MNK1 pathway activity maintains protein synthesis in rapalog-treated gliomas

Abstract

High levels of mammalian target of rapamycin complex 1 (mTORC1) activity in malignant gliomas promote tumor progression, suggesting that targeting mTORC1 has potential as a therapeutic strategy. Remarkably, clinical trials in patients with glioma revealed that rapamycin analogs (rapalogs) have limited efficacy, indicating activation of resistance mechanisms. Targeted depletion of MAPK-interacting Ser/Thr kinase 1 (MNK1) sensitizes glioma cells to the mTORC1 inhibitor rapamycin through an indistinct mechanism.
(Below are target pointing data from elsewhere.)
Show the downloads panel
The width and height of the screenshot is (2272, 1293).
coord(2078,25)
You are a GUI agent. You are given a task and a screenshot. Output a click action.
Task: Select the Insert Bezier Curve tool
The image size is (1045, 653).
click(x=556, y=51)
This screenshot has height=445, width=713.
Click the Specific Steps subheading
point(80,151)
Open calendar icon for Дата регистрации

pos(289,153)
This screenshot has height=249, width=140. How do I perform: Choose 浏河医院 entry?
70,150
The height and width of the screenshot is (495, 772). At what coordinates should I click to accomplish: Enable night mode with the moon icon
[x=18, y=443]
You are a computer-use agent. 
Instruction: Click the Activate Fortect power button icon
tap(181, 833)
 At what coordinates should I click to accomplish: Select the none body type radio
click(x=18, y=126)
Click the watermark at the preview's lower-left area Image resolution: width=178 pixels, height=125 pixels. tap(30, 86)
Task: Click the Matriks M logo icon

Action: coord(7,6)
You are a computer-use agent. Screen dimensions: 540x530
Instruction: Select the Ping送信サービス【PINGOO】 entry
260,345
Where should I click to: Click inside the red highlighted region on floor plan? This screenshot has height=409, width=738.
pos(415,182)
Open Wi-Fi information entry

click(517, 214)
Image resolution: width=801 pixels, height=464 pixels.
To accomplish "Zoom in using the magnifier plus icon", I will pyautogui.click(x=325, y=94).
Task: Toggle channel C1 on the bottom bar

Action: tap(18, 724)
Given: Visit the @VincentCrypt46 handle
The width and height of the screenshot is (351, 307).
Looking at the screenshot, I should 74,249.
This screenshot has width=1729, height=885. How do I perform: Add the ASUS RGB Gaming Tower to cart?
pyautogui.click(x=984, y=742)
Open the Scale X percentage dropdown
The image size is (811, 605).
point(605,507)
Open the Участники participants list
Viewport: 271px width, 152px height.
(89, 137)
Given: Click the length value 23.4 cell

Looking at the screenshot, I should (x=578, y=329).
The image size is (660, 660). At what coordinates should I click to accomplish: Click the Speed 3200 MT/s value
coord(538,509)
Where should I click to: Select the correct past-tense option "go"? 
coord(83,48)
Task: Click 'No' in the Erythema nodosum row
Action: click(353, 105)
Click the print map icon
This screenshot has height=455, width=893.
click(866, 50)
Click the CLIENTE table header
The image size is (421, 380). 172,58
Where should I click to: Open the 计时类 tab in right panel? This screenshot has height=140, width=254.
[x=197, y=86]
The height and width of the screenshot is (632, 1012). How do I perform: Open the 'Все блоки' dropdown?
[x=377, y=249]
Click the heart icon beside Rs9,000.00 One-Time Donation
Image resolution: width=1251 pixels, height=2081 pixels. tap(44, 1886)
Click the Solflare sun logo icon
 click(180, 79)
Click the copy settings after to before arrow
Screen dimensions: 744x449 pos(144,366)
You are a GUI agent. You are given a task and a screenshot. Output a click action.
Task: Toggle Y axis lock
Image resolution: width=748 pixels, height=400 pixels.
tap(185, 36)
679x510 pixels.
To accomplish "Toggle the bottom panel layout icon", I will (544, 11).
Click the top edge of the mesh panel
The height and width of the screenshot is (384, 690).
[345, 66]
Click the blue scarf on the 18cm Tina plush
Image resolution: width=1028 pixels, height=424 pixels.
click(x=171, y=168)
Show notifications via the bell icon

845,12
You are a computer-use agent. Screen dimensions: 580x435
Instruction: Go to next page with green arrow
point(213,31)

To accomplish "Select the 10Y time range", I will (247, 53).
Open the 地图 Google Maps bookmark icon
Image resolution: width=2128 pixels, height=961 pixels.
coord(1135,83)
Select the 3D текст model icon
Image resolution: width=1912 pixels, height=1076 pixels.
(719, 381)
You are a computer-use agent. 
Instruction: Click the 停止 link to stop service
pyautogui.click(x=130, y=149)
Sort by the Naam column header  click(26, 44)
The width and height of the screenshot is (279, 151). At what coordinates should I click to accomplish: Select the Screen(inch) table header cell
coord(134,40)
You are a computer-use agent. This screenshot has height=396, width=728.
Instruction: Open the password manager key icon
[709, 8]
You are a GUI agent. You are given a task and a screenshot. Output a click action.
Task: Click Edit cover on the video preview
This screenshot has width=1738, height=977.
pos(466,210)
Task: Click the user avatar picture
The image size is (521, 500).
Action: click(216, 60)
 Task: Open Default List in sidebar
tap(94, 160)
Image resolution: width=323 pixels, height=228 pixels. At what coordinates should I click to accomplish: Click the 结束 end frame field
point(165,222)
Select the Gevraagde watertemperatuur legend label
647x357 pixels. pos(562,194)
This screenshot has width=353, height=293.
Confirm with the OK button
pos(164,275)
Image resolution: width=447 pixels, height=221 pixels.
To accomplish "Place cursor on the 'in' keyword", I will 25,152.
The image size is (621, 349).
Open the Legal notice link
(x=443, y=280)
Here, we analyzed how MNK1 and mTORC1 signaling pathways regulate the assembly of translation initiation complexes, using the cap analog m7GTP to enrich for initiation complexes in glioma cells followed by mass spectrometry-based quantitative proteomics. Association of eukaryotic translation initiation factor 4E (eIF4E) with eIF4E-binding protein 1 (4EBP1) was regulated by the mTORC1 pathway, whereas pharmacological blocking of MNK activity by CGP57380 or MNK1 knockdown, along with mTORC1 inhibition by RAD001, increased 4EBP1 binding to eIF4E. Furthermore, combined MNK1 and mTORC1 inhibition profoundly inhibited 4EBP1 phosphorylation at Ser65, protein synthesis and proliferation in glioma cells, and reduced tumor growth in an orthotopic glioblastoma (GBM) mouse model. Immunohistochemical analysis of GBM samples revealed increased 4EBP1 phosphorylation. Taken together, our data indicate that rapalog-activated MNK1 signaling promotes glioma growth through regulation of 4EBP1 and indicate a molecular cross-talk between the mTORC1 and MNK1 pathways that has potential to be exploited therapeutically.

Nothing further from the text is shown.